(Rows showing where targets appear)
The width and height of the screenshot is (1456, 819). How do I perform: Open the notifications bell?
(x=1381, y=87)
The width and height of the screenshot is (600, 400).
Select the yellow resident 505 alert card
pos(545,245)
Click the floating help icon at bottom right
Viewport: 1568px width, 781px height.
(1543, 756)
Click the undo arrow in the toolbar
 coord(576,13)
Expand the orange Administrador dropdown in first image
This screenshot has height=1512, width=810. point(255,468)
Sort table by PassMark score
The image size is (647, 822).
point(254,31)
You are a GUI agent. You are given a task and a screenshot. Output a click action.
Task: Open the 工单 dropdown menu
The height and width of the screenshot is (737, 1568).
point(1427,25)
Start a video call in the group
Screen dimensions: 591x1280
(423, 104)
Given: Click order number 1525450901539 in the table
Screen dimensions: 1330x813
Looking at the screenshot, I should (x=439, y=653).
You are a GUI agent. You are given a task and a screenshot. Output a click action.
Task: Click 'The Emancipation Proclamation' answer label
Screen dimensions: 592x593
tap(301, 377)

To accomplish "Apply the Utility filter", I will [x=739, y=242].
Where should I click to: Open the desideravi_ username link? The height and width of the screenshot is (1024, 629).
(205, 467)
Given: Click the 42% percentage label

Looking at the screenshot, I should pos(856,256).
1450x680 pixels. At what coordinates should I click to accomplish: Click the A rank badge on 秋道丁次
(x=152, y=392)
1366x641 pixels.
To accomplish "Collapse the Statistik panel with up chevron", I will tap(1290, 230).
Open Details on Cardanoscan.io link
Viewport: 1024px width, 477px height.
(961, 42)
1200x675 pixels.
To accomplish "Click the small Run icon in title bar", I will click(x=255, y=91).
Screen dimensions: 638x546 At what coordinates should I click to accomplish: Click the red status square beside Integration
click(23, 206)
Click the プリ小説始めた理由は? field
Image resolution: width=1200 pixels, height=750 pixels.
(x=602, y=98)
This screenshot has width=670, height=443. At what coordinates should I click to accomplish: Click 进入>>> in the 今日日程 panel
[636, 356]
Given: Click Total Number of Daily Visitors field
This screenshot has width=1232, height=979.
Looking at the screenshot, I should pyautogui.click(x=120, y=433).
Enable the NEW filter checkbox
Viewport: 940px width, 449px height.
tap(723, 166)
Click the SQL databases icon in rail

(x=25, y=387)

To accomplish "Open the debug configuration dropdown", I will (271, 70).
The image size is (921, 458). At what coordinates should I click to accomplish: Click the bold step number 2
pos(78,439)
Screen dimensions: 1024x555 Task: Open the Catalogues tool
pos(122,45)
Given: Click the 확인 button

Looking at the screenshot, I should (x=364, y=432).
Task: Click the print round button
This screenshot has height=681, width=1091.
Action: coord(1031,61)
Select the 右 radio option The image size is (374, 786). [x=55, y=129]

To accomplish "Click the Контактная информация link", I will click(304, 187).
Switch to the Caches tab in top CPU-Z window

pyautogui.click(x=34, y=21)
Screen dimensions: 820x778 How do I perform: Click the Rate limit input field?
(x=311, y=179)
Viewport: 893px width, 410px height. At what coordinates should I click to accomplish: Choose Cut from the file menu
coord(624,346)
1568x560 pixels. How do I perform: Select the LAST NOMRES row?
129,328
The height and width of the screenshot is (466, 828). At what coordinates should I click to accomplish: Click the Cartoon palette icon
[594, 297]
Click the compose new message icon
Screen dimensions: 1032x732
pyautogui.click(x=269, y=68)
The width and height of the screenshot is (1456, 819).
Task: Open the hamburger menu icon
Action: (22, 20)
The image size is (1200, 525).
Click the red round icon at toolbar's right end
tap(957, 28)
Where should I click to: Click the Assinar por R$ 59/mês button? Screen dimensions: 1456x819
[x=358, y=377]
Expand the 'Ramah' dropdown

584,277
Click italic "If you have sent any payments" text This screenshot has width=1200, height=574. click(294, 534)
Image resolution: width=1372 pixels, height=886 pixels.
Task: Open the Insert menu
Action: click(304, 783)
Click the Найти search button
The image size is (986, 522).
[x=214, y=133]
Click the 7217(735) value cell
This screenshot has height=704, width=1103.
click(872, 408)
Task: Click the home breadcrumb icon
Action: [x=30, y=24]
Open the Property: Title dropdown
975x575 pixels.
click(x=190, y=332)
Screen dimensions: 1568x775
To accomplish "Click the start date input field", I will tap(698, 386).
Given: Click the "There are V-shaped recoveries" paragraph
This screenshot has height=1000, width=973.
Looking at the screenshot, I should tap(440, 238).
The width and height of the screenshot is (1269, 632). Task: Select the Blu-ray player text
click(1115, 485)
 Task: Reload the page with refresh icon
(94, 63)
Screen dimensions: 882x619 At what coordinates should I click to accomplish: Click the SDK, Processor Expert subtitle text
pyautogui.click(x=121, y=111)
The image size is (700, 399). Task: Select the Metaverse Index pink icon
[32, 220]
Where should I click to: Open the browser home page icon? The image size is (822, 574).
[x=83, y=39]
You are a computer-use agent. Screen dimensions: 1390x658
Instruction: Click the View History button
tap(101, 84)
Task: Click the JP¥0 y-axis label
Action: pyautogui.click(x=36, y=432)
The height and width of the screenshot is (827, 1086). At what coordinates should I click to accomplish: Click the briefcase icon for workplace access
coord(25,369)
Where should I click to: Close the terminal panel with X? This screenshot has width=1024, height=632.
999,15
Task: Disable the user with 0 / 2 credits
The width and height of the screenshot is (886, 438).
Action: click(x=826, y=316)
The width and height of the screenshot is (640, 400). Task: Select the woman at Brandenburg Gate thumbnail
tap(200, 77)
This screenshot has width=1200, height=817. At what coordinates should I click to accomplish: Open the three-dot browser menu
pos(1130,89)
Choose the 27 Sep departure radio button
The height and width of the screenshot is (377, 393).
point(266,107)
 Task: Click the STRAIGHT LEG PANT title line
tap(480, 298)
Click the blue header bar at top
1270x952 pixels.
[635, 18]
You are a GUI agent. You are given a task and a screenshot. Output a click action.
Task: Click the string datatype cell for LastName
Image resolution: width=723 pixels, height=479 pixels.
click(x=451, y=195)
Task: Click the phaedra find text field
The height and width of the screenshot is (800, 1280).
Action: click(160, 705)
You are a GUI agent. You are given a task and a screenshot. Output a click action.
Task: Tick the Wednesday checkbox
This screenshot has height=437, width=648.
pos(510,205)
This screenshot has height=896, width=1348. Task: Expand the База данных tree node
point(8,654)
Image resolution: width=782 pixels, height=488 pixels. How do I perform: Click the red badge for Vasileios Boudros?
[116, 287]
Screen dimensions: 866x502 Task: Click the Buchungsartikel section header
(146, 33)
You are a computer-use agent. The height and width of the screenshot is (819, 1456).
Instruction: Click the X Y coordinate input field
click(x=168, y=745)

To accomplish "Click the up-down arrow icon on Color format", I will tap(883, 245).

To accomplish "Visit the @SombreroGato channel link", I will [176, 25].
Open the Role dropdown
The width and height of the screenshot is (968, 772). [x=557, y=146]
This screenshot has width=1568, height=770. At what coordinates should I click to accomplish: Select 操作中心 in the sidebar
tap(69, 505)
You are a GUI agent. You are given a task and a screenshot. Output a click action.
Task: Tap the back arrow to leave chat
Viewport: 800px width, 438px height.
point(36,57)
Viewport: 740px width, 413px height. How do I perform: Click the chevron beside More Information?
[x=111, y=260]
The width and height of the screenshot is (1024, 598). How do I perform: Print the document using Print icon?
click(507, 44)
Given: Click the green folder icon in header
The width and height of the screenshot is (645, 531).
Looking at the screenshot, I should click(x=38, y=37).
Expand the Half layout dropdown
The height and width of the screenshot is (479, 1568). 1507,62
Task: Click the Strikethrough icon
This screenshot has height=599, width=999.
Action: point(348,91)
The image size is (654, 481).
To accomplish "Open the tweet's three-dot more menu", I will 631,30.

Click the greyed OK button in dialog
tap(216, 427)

What is needed ▸ Could you return the lines of the material without any change, from the line with "Where should I click to: Open the desideravi_" up to and including the line with "Action: coord(1031,61)"?

Answer to this exercise ▸
Where should I click to: Open the desideravi_ username link? The height and width of the screenshot is (1024, 629).
(205, 467)
Given: Click the 42% percentage label

Looking at the screenshot, I should pos(856,256).
1450x680 pixels. At what coordinates should I click to accomplish: Click the A rank badge on 秋道丁次
(x=152, y=392)
1366x641 pixels.
To accomplish "Collapse the Statistik panel with up chevron", I will tap(1290, 230).
Open Details on Cardanoscan.io link
Viewport: 1024px width, 477px height.
(961, 42)
1200x675 pixels.
To accomplish "Click the small Run icon in title bar", I will click(x=255, y=91).
Screen dimensions: 638x546 At what coordinates should I click to accomplish: Click the red status square beside Integration
click(23, 206)
Click the プリ小説始めた理由は? field
Image resolution: width=1200 pixels, height=750 pixels.
(x=602, y=98)
This screenshot has width=670, height=443. At what coordinates should I click to accomplish: Click 进入>>> in the 今日日程 panel
[636, 356]
Given: Click Total Number of Daily Visitors field
This screenshot has width=1232, height=979.
Looking at the screenshot, I should pyautogui.click(x=120, y=433).
Enable the NEW filter checkbox
Viewport: 940px width, 449px height.
tap(723, 166)
Click the SQL databases icon in rail

(x=25, y=387)

To accomplish "Open the debug configuration dropdown", I will (271, 70).
The image size is (921, 458). At what coordinates should I click to accomplish: Click the bold step number 2
pos(78,439)
Screen dimensions: 1024x555 Task: Open the Catalogues tool
pos(122,45)
Given: Click the 확인 button

Looking at the screenshot, I should (x=364, y=432).
Task: Click the print round button
This screenshot has height=681, width=1091.
Action: coord(1031,61)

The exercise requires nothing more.